Far from being the Bolshevik spy portrayed by the current crop of conservatives who, very likely, have never read a word of his voluminous writings, Norman Thomas was a devout Christian and a lifelong anti-Communist. After graduating from Princeton, Thomas attended the Union Theological Seminary and was ordained a Presbyterian minister. Although a supporter of the Russian Revolution, he soured early on the Soviet regime and was deemed an enemy by the Trotskyite and Stalinist elements of the American Socialist Party. In calling himself a Socialist, he often summoned terms like "decency" and "Christian democracy."
Thomas was a pacifist who opposed American entry into both world wars, although - after Pearl Harbor - he sadly changed his position on the second war.
Thomas was a New Dealer, as was almost every American in the 1930's. Among the then-risky and long since vindicated positions Thomas held - outspokenly and articulately - over the course of his life were his opposition to racial segregation and Jim Crow laws, his objection to the internment of Japanese-Americans during World War II (despite the American Civil Liberties Union's hypocritical support for these gulags), his contempt for McCarthyism and his dissent against the war in Vietnam.

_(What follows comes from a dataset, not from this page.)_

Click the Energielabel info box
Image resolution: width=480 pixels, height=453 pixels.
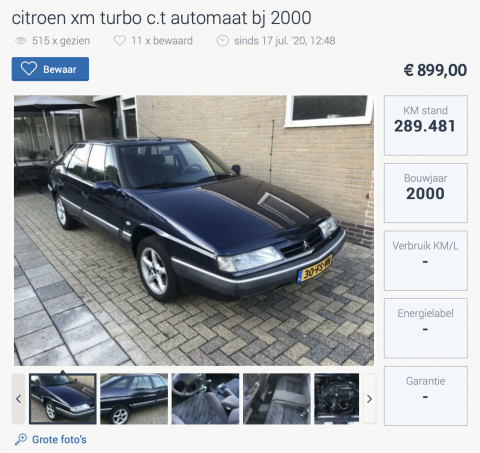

In supporting women's access to birth control, in the face of the Catholic Church's rigid hostility to all forms of contraception, Thomas scoffed eloquently: "This doctrine of unrestricted procreation is strangely inconsistent on the lips of men who practice celibacy and preach continence."
Among presidents who - openly - sought Norman Thomas' counsel were FDR, Harry Truman and Dwight D. Eisenhower.
Anyone who, without preconception, examines the life of Norman Thomas emerges with the sense of a deeply moral and morally subtle man who called himself a Socialist - even while he was repudiated by myriad Socialists - because he believed that a communitarian philosophy is truer to democracy than the everyone-for-himself libertarianism that represents the opposite pole in American politics.
Anyone who examines Thomas' words - beyond the odd yearbook epigram - emerges with a better appreciation of the American idea of a "liberal arts" education. It was Norman Thomas who said, early in life, "Dissent... is a right essential to any concept of the dignity and freedom of the individual; it is essential to the search for truth in a world wherein no authority is infallible."
It was Thomas who, later in life, during the puerile U.S. debate over "flag desecration," offered a unique perspective: "If you want a symbolic gesture, don't burn the flag; wash it."